Another good episode (what is this — three weeks of episodes I’ve actually really liked in a row? “Dear Doctor“, “Shuttlepod One” and now “Fusion” — if they’re not careful, they might actually have a good Trek show on the air again!), though I’ve got some issues with the events.
Finally…after 16 episodes of interesting but non-typical behavior (as far as we know) from the Vulcans shown on Enterprise, we finally get a show exploring a bit more about Vulcan culture…albeit in an unusual fashion. Good stuff, and Jolene Blalock (T’Pol) is turning out to be a lot better than I initially thought she would.
It seems to me that either the writers are working with how she’s portraying her character, or there’s been some planning for her character that hadn’t been revealed yet. One of the constant complaints that I read over on the TrekBBS is how non-Vulcan she is — obviously emotional at times (just not overtly emotional). Many of the complaints just boil down to how she’s ‘not Spock,’ which I just think is kind of silly (see this post on the HTF for more of my thoughts on that). This time, we got to explore not just a little of why she is how she is, through some visiting Vulcans that were experimenting with embracing their emotions, rather than rejecting them. One of the visiting Vulcans started pressuring T’Pol into exploring her emotional side, remarking that her emotions weren’t nearly as buried as most Vulcans are, possibly as a result of spending as much time as she has among humans. While she eventually decides that this approach is not for her, it was a very interesting look into just why logic has become the creed of Vulcan life.
I was, however, somewhat disturbed by how T’Pol was treated by both the visiting Vulcan (none-too-subtle pressure leading up to what could easily be considered mental assault or rape) and by Archer, with his constant remarks that she should be more accepting of these emotional Vulcans’ way of life. If he’d been merely advocating acceptance of a different viewpoint, that would have been one thing, but it came across as more pressure for her to try to explore her emotional side. For all the preaching of acceptance, Archer certainly didn’t seem to willing to let T’Pol be how she prefers to be, which got to bug me a bit. Thankfully, by the end of the show, he seemed to have backed off from that stance a bit, even remarking that he thought he understood a bit more of why she chose to stay with the more traditional Vulcan way of life.

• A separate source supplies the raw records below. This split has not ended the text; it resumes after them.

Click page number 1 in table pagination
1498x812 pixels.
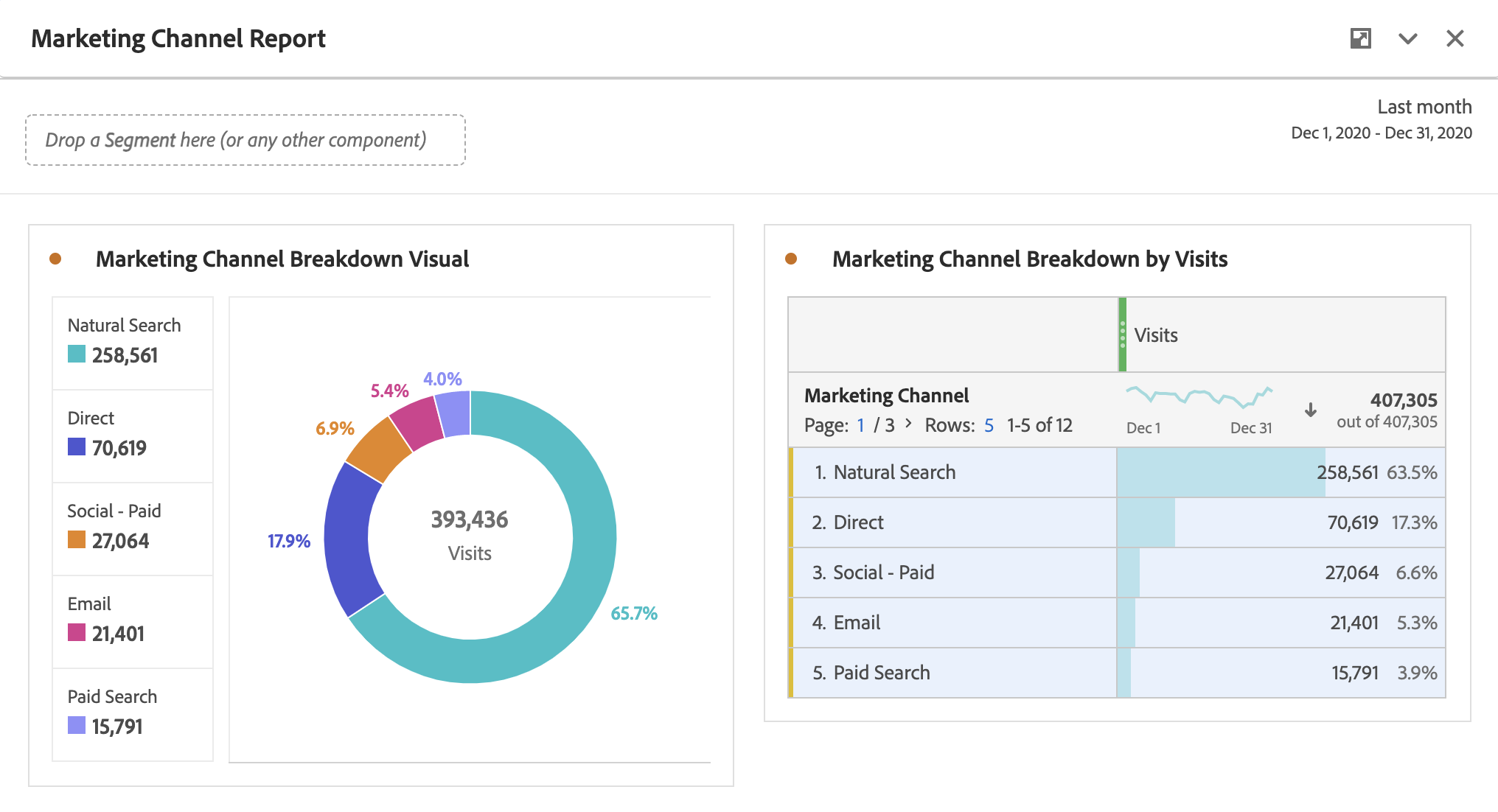(x=860, y=425)
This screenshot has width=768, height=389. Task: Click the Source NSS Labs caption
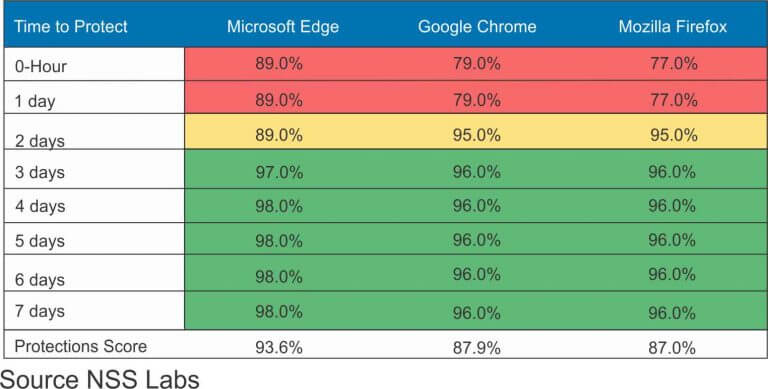click(99, 379)
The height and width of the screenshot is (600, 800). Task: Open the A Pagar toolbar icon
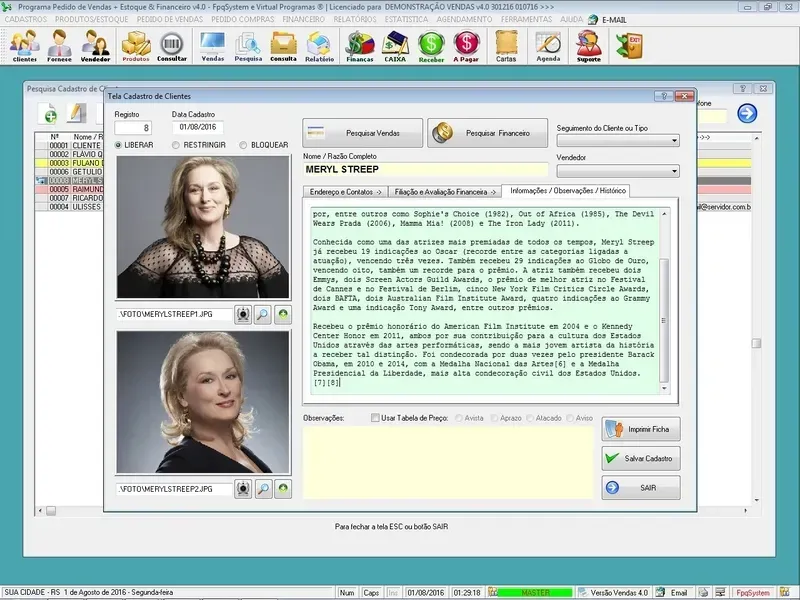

I did think it was interesting that at the time of Enterprise, the Vulcan Mind Meld is so little used that the procedure has to be explained to T’Pol. Since we saw at least two TOS-era Vulcans use the Mind Meld that I can think off off the top of my head (Spock and his father Sarek), the impression was that it was a fairly well-known procedure at the time. Now I’m a little curious if Spock’s family’s use of this technique was more unconventional than we’d been led to believe, or if a more common acceptance of the technique had become standard by Kirk’s day.
Anyway, another strong episode in the can for Enterprise.
On a routine shuttlepod mission to investigate an asteroid field, Trip and Reed find themselves suddenly cut off from the Enterprise and become convinced that the mothership has been destroyed. With a limited oxygen supply and almost no chance of being rescued, the opposite-minded twosome must battle their annoyance with one another while also coming to terms with their impending demise.
In short — great episode. 4.5 out of 5.
The crew encounters an alien race in desperate need of medical and scientific assistance. Phlox declines to assist them because of his ethical beliefs leaving Archer to decide whether to help them find their own solutions.
“Dear Doctor” marks not just the most recent Enterprise episode, but in my opinion, the strongest I’ve seen yet. After the on-again, off-again nature of last week’s episode, this weeks was a real treat, with a well-written and structured blend of of drama and character development, with subplots that actually worked well with the main plot, rather than distracting from it.
A solid 4 and a half out of 5 this week.